======== Records shown

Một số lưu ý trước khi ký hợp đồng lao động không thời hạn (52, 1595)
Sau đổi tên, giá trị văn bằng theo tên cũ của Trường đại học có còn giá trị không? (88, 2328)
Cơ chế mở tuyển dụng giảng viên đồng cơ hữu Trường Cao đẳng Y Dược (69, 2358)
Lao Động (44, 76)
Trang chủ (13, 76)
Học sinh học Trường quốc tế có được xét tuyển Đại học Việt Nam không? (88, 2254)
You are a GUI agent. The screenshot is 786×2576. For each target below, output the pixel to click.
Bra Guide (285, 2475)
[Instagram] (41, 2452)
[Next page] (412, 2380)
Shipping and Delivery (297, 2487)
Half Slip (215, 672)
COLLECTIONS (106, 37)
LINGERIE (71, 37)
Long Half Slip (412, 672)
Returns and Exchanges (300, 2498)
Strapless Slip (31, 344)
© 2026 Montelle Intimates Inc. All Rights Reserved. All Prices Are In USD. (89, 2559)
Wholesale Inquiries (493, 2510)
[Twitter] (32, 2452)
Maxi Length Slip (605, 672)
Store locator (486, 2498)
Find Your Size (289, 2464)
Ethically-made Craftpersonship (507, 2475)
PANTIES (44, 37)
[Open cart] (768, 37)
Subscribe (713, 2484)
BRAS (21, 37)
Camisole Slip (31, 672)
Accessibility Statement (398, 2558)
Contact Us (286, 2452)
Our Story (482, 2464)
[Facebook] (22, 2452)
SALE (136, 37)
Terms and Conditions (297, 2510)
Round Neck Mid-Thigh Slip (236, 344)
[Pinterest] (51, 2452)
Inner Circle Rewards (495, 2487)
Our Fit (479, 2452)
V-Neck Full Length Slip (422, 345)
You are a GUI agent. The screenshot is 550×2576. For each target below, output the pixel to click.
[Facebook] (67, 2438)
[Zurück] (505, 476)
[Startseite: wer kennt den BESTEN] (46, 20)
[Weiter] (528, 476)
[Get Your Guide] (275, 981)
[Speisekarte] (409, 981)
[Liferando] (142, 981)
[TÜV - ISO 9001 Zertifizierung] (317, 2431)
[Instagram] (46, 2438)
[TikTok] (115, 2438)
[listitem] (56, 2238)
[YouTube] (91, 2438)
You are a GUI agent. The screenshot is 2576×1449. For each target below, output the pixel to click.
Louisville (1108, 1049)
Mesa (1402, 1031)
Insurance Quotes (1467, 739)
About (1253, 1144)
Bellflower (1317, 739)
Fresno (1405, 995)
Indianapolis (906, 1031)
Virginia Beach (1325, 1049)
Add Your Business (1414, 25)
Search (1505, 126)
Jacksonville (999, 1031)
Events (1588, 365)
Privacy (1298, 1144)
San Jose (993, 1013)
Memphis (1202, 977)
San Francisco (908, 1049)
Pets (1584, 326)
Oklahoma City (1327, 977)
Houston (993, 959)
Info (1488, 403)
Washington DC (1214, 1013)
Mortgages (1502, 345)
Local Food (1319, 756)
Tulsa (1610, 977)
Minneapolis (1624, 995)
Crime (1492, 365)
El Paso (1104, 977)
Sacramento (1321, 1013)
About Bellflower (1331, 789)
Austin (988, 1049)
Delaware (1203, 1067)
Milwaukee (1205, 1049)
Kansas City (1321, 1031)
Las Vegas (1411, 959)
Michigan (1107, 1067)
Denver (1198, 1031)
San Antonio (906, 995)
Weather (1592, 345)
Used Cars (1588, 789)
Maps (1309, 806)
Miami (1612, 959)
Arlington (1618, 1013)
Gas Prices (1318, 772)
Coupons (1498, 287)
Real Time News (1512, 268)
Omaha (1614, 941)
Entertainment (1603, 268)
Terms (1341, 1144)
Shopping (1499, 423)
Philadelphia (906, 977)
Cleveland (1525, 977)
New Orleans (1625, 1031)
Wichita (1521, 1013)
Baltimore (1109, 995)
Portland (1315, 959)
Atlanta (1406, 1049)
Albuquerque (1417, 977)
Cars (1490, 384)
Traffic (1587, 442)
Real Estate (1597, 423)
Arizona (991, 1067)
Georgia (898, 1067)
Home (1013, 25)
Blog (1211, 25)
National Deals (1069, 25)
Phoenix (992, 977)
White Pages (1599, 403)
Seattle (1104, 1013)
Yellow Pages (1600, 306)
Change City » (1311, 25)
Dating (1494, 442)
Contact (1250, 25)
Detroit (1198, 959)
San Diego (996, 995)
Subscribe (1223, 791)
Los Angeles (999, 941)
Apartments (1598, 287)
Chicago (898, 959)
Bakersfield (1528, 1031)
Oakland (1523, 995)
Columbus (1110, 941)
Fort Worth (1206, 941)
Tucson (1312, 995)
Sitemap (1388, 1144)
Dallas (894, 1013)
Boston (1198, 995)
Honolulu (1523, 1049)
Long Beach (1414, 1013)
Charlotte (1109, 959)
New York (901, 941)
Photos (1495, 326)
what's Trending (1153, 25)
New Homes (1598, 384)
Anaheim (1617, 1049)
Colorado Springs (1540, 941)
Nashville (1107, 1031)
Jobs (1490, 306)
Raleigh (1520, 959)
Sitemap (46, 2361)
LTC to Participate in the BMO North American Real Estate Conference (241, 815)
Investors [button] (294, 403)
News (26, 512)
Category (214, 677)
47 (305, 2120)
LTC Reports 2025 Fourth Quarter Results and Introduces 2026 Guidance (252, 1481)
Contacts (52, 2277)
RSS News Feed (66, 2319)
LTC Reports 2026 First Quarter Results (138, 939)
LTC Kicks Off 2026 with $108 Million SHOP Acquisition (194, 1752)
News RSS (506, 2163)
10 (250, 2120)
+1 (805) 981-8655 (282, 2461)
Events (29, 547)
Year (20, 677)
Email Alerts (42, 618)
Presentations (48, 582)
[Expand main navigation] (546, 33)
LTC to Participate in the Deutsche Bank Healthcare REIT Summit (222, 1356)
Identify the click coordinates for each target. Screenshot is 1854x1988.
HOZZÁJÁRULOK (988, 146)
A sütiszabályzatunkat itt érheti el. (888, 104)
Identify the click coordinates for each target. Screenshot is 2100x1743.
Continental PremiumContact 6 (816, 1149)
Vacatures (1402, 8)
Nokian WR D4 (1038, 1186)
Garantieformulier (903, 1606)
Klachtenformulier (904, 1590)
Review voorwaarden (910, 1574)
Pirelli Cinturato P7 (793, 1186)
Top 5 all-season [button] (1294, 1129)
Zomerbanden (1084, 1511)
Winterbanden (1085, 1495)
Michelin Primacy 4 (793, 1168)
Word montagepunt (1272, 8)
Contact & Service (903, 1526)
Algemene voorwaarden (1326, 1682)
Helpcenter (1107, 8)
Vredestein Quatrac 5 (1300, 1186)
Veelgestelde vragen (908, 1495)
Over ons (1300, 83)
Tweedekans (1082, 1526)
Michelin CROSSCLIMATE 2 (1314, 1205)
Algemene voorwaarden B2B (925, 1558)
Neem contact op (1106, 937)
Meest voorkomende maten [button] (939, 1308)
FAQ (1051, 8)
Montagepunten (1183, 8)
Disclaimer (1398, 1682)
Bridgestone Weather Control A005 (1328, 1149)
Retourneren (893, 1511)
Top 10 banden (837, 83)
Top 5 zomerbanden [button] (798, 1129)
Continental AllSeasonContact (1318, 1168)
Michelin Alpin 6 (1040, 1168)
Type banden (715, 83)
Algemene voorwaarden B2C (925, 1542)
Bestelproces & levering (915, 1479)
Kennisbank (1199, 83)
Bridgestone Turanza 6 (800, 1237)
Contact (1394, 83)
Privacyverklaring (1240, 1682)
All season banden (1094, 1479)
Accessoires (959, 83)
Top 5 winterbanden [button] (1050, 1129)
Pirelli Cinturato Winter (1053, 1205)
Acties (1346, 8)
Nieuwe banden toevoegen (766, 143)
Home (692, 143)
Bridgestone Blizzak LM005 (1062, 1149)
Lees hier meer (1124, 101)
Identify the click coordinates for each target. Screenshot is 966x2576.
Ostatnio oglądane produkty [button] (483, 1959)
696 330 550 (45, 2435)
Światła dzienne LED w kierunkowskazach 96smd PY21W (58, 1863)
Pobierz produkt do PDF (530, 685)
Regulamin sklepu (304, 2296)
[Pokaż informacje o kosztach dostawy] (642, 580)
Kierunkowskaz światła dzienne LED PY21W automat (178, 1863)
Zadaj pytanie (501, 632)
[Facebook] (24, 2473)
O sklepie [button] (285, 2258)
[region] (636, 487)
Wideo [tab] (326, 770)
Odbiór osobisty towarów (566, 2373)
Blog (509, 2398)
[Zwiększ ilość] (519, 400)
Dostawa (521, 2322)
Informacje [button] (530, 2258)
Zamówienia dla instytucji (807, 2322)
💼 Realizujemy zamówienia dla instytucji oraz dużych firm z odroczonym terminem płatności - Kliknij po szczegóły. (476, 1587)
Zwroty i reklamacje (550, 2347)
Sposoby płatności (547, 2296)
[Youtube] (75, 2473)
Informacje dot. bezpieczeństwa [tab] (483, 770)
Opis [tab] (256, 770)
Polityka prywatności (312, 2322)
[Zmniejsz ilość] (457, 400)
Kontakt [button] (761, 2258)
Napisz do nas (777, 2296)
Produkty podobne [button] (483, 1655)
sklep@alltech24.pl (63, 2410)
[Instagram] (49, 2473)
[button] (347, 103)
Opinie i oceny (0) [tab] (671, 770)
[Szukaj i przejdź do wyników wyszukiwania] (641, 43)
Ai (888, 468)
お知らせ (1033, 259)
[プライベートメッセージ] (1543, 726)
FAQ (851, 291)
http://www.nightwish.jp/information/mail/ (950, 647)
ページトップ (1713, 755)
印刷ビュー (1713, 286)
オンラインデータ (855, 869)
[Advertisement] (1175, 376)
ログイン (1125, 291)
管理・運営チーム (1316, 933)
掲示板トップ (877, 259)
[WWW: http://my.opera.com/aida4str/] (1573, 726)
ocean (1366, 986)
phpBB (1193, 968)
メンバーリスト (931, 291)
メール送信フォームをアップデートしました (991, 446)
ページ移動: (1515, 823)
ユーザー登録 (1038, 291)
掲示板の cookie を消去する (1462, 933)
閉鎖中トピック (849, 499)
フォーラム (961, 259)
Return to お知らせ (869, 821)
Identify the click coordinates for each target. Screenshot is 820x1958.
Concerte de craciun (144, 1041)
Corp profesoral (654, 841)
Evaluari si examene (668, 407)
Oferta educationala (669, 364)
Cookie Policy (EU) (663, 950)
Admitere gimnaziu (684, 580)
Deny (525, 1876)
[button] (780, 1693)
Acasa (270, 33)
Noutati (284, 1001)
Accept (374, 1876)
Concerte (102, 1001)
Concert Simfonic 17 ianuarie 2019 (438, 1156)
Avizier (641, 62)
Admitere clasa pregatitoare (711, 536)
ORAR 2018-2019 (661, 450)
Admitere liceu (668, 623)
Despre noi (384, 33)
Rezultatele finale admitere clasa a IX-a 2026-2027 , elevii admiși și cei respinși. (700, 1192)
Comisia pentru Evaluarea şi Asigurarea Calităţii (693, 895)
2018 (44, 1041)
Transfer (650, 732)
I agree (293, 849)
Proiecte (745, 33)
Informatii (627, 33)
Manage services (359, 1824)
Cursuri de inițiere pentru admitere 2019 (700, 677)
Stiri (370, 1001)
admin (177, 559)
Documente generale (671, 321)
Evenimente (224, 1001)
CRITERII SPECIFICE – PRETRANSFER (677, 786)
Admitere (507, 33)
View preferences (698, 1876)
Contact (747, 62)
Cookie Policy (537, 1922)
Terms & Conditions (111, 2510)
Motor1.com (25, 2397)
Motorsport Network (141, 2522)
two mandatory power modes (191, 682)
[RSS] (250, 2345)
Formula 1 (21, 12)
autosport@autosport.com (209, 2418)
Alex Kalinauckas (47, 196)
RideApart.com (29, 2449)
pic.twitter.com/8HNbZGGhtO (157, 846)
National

================

Task to carry out
Please output the lines of the listing above that fall in the stretch from the one with "Top 5 all-season [button] (1294, 1129)" through the one with "Continental AllSeasonContact (1318, 1168)", exactly and only those.

Answer below
Top 5 all-season [button] (1294, 1129)
Zomerbanden (1084, 1511)
Winterbanden (1085, 1495)
Michelin Primacy 4 (793, 1168)
Word montagepunt (1272, 8)
Contact & Service (903, 1526)
Algemene voorwaarden (1326, 1682)
Helpcenter (1107, 8)
Vredestein Quatrac 5 (1300, 1186)
Veelgestelde vragen (908, 1495)
Over ons (1300, 83)
Tweedekans (1082, 1526)
Michelin CROSSCLIMATE 2 (1314, 1205)
Algemene voorwaarden B2B (925, 1558)
Neem contact op (1106, 937)
Meest voorkomende maten [button] (939, 1308)
FAQ (1051, 8)
Montagepunten (1183, 8)
Disclaimer (1398, 1682)
Bridgestone Weather Control A005 (1328, 1149)
Retourneren (893, 1511)
Top 10 banden (837, 83)
Top 5 zomerbanden [button] (798, 1129)
Continental AllSeasonContact (1318, 1168)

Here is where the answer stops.